** Opening Entries provided block **

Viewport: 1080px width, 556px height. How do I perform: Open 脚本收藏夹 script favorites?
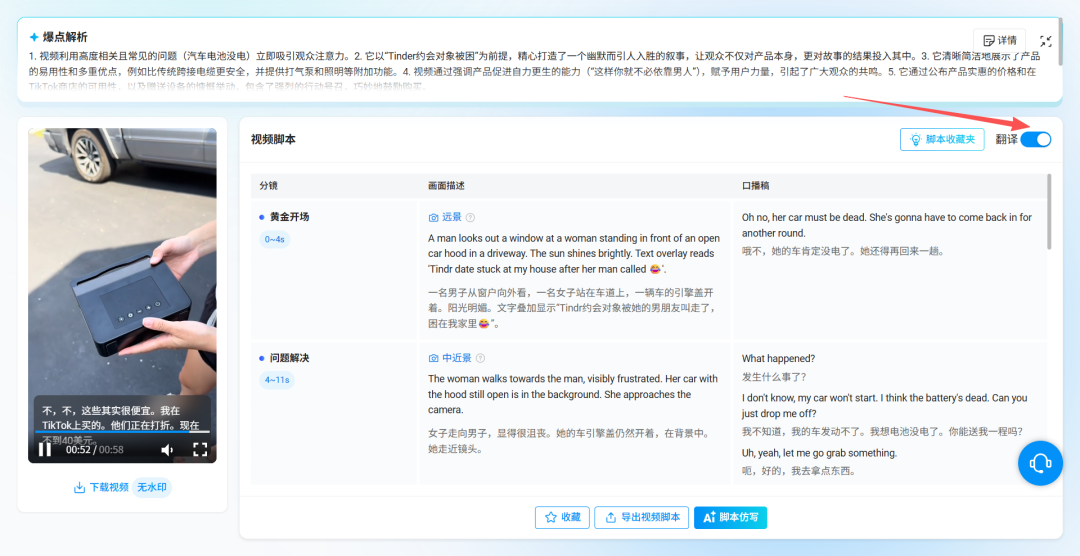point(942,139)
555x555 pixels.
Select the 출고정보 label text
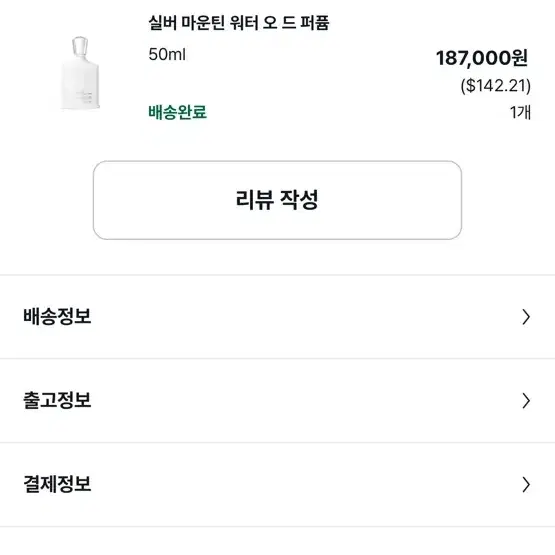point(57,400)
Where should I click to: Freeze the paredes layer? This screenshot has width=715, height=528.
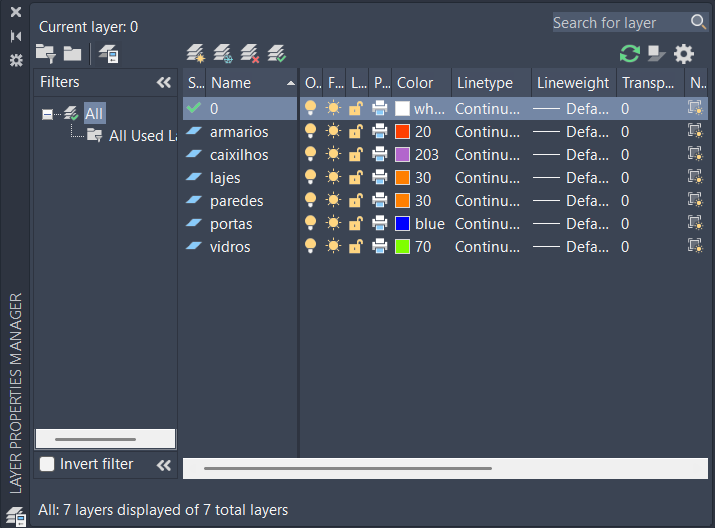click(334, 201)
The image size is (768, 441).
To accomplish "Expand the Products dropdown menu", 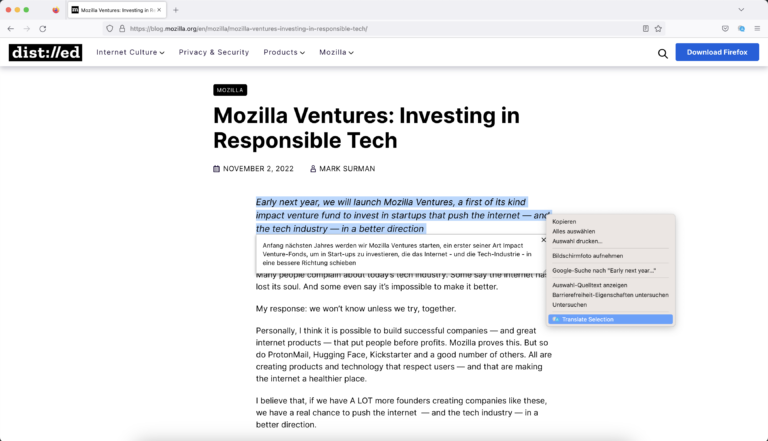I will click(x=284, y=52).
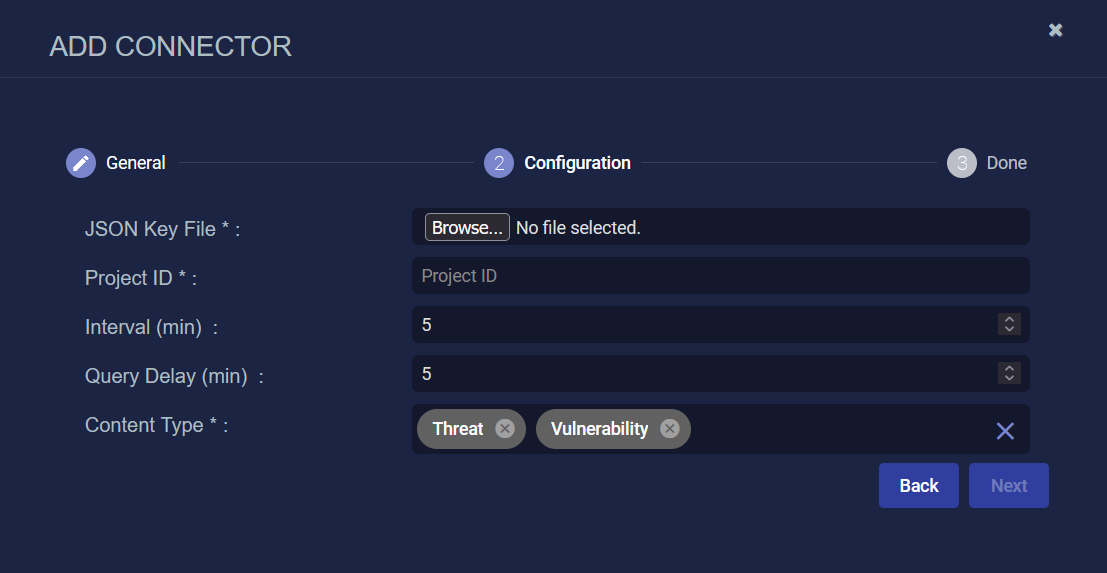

** Closing Entries provided block **

» Your assignment: Set down again, word for word, every line from the one with "Select the 출고정보 label text" to the one with "The image size is (768, 441)." in the entries above, and omit the pictures.

» Response to the exercise:
Select the 출고정보 label text
point(57,400)
Where should I click to: Freeze the paredes layer? This screenshot has width=715, height=528.
click(334, 201)
The image size is (768, 441).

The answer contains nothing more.